Yang pasti, kita selalu tidak siap. Sebagai refleksi untuk para pemikir dan pekerja perlindungan anak, jangan-jangan pendekatan kita soal partisipasi anak sudah tidak sesuai zaman.
Pertama, kemerdekaan anak atas tubuh dan pikirannya adalah kunci dalam partisipasi. Sudah pasti, kalau ada pihak yang memanfaatkan, anak-anak tidak sedang murni merdeka atas tubuh dan pikirannya. Tapi, jangan berhenti pada spekulasi ini. Kalau tidak, kita tidak lebih dari menggurui anak-anak dan tidak konsisten pada kepercayaan kita soal daya anak.
Kedua, partisipasi baru proporsional ketika anak paham atas risiko-risiko yang dihadapinya. Mungkin ini peran orang dewasa, termasuk orang tua, guru, aparat penegak hukum, dan para aktivis. Diskusikan risiko terkait bentuk penyuaraan pendapat di ruang publik dalam berbagai bentuk. Kerja sama dengan berbagai jejaring remaja dan anak muda untuk membincangkan ini.
Ketiga, pemahaman tentang risiko harus diimbangi dengan rencana mitigasi dari orang-orang di sekitar anak. Polisi dan lembaga masyarakat sipil yang berpotensi berhubungan langsung dengan anak di jalan dengan segala risikonya, harus punya mekanisme penanganan yang tanggap. Kerja sama juga dengan berbagai jejaring remaja dan anak muda untuk menyusun mekanisme ini. Libatkan anak dalam upaya memitigasi risiko tersebut.

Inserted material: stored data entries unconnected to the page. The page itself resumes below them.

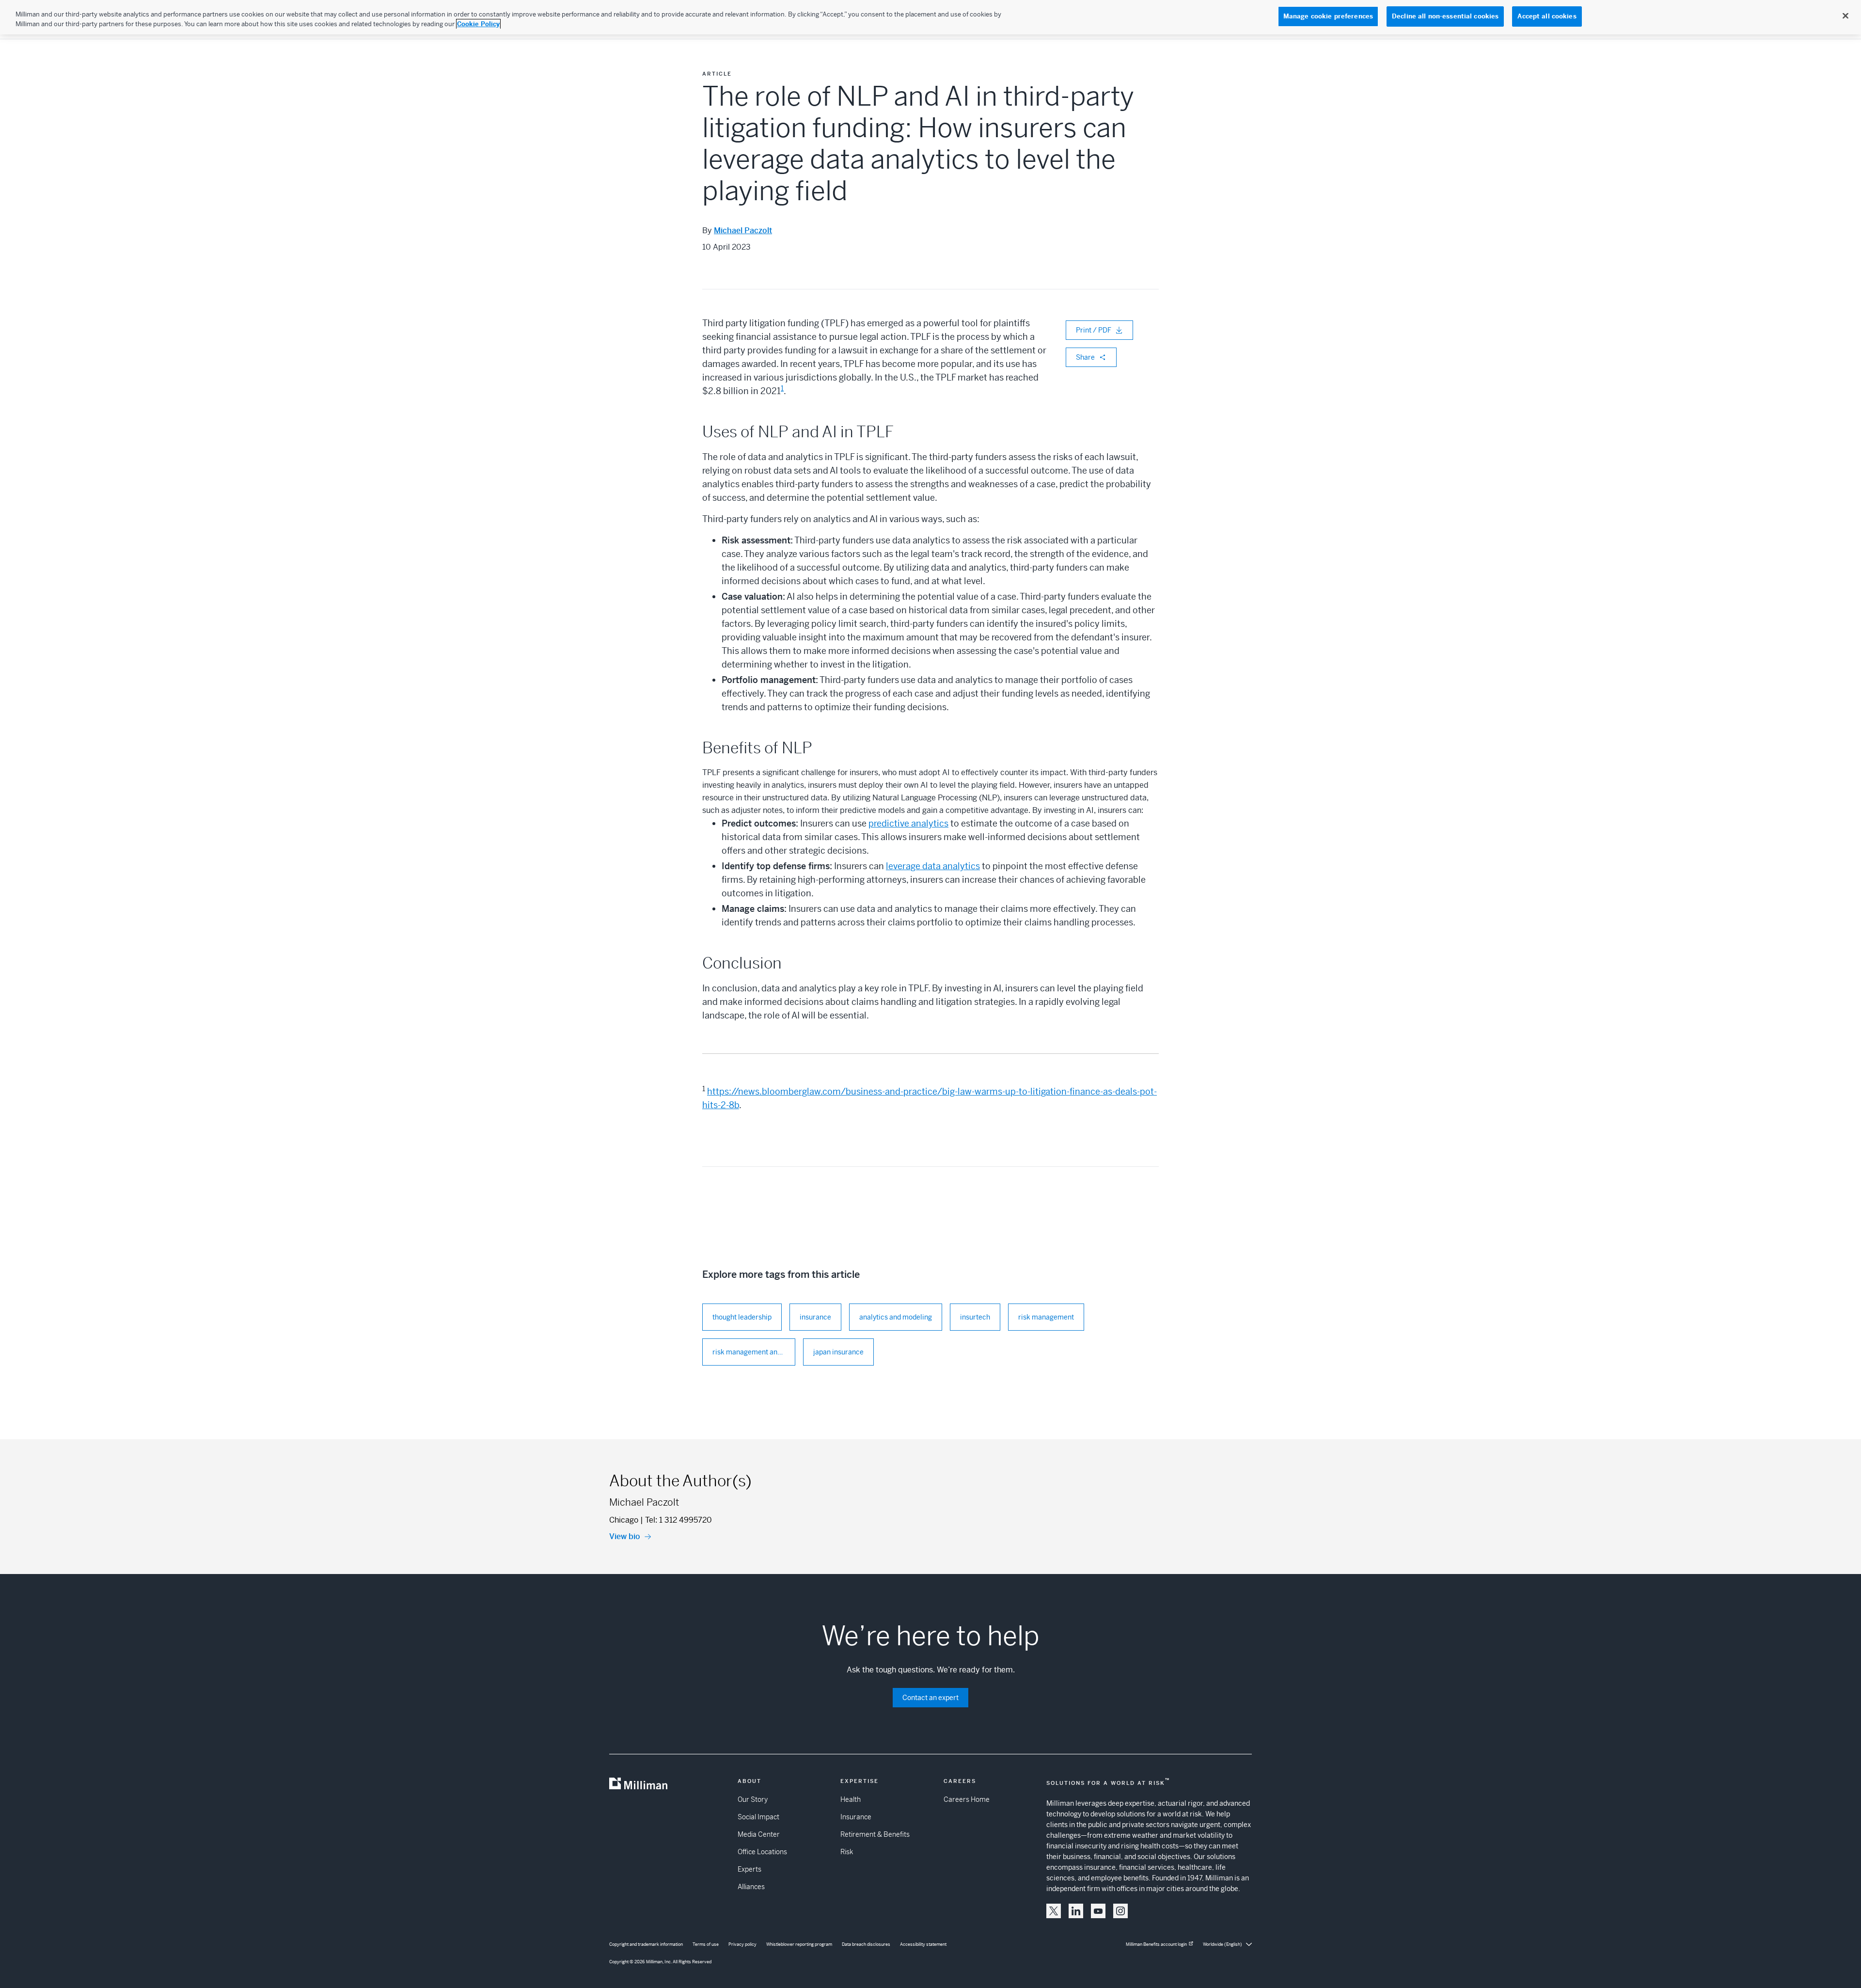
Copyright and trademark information (646, 1944)
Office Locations (762, 1851)
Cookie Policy (478, 24)
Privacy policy (742, 1944)
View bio (624, 1536)
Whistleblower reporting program (799, 1944)
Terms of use (706, 1944)
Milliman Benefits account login (1156, 1944)
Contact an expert (930, 1697)
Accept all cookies (1546, 16)
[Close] (1845, 16)
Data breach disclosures (866, 1944)
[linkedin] (1076, 1911)
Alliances (751, 1886)
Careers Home (967, 1799)
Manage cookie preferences (1328, 16)
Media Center (759, 1834)
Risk (846, 1851)
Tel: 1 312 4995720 (678, 1520)
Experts (749, 1869)
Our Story (753, 1799)
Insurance (855, 1817)
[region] (930, 17)
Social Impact (758, 1817)
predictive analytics (908, 823)
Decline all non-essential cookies (1445, 16)
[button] (1053, 1911)
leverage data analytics (933, 866)
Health (850, 1799)
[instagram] (1120, 1911)
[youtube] (1098, 1911)
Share (1085, 357)
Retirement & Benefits (875, 1834)
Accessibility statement (923, 1944)
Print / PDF (1093, 330)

Keempat, partisipasi baru lengkap ketika anak mengerti pilihan-pilihan apa yang ia punya. Misalnya, selain penyuaraan pendapat di jalan, ada cara apa lagi yang lain? Apakah alternatif itu tersedia dengan mudah dan bagaimana membuatnya jadi mudah juga harus dipikirkan bersama mereka.
Terakhir, partisipasi baru bermakna bila anak punya pemahaman lengkap tentang apa yang ia ingin suarakan dan bagaimana caranya. Soal RKUHP saja, misalnya, sudahkah kita menyediakan akses pada materi yang relevan dan forum-forum diskusi dalam medium-medium yang ramah anak? Belum lagi soal pendidikan berwarga dan berpikir kritis. Ini pekerjaan rumah kita semua.
Kelima hal di atas paling tidak adalah catatan untuk diri saya sendiri. Jelas, banyak nuansa dalam kejadian ini. Ada bias kekuasaan yang membuat aparat cukup minta maaf kalau berbuat salah di ruang publik, tetapi anak-anak harus dipermalukan dulu dan sebagian mungkin diproses lebih lanjut. Ada bias kelas yang membuat kita bilang itu anak-anak dari sekolah X (dengan berbagai label negatifnya), bukan anak saya. Satu pihak mencaci karena yang dilihatnya berandal cilik, pihak lain mengagungkan karena yang dilihatnya keberanian. Kita lupa ada persoalan besar tentang nilai kekerasan yang dipilih dan dipakai dalam bertindak. Termasuk oleh aparat, dan mungkin kita.